Extracted material START
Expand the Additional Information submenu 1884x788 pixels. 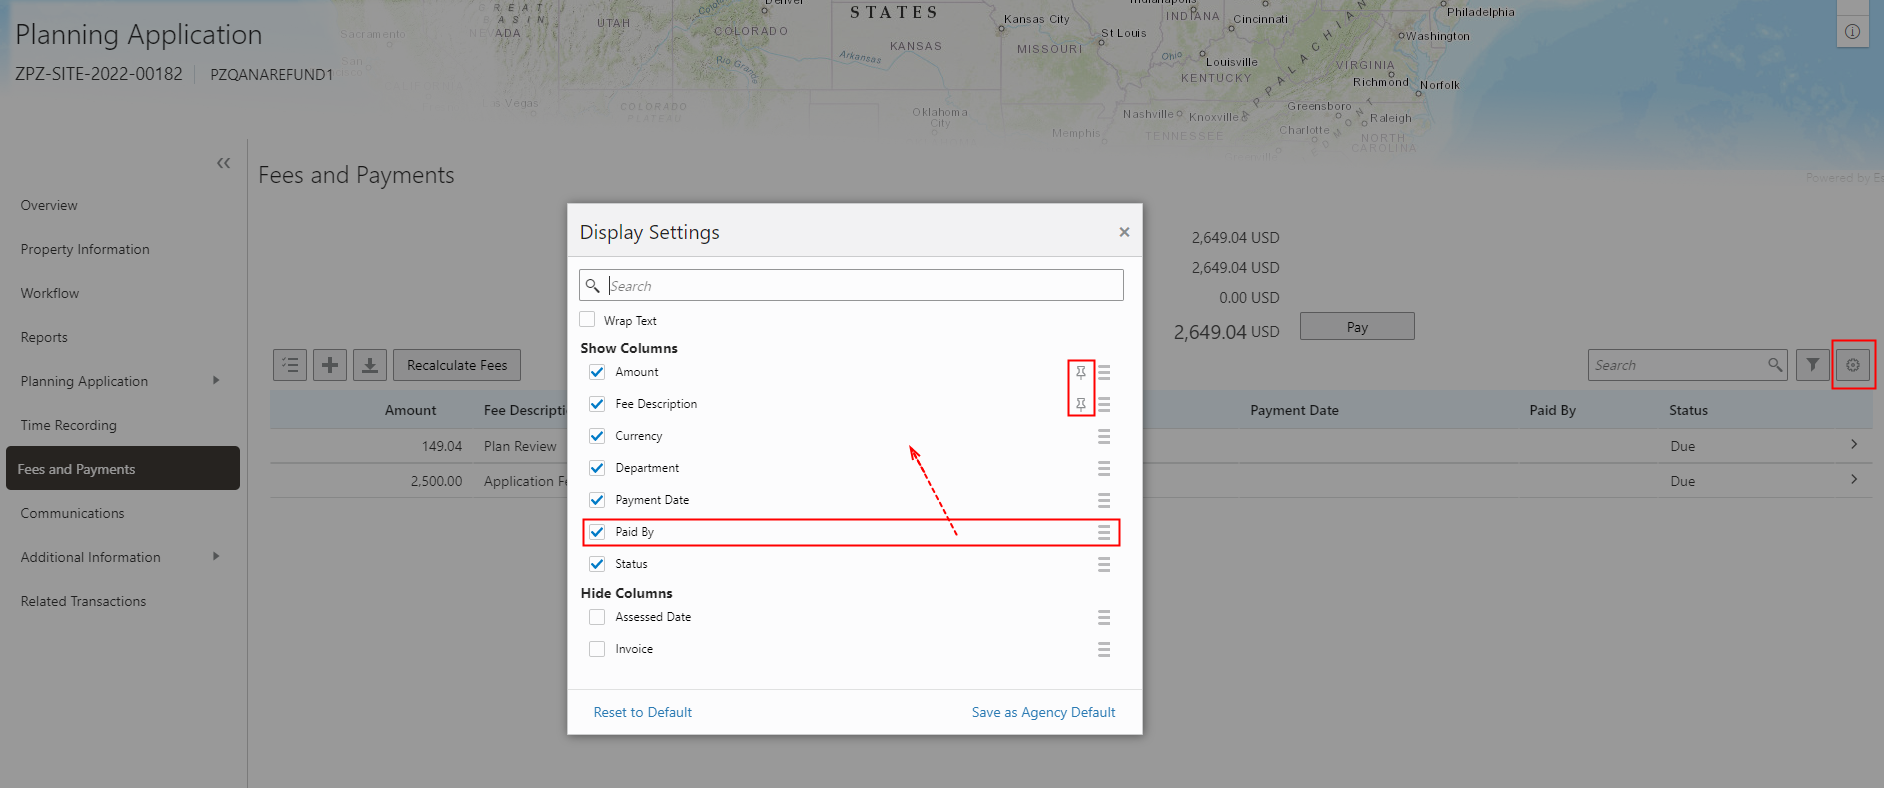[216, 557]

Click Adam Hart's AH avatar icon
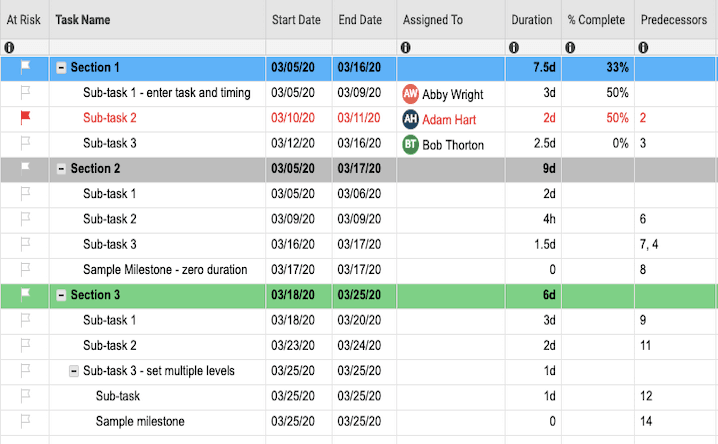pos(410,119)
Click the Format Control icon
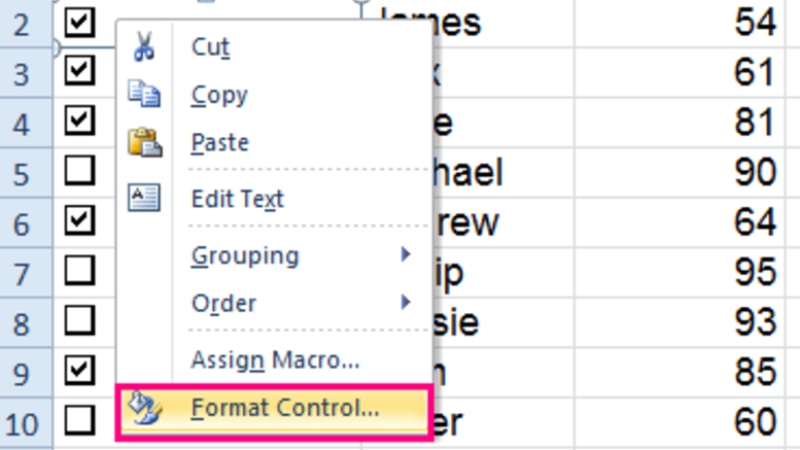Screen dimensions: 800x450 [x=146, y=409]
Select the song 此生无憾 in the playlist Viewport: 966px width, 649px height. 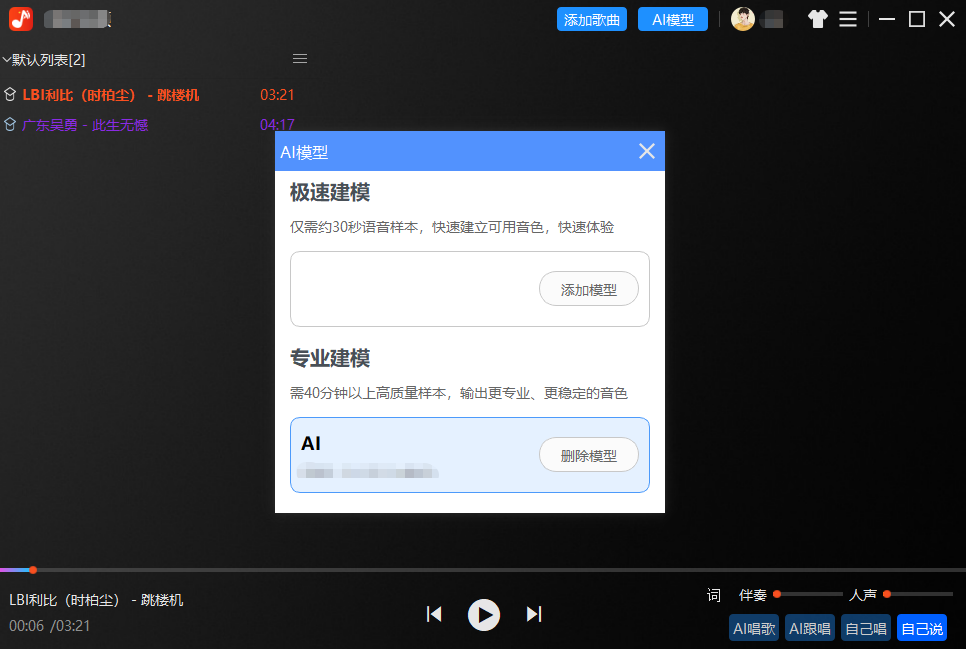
Extracted material END
- [Exercise description]: Beginning at the line that contains "Click the Format Control icon", retype each line of the data above through the very last one. Do not retype the pictures.

- [Solution to this problem]:
Click the Format Control icon
Screen dimensions: 800x450 [x=146, y=409]
Select the song 此生无憾 in the playlist Viewport: 966px width, 649px height. 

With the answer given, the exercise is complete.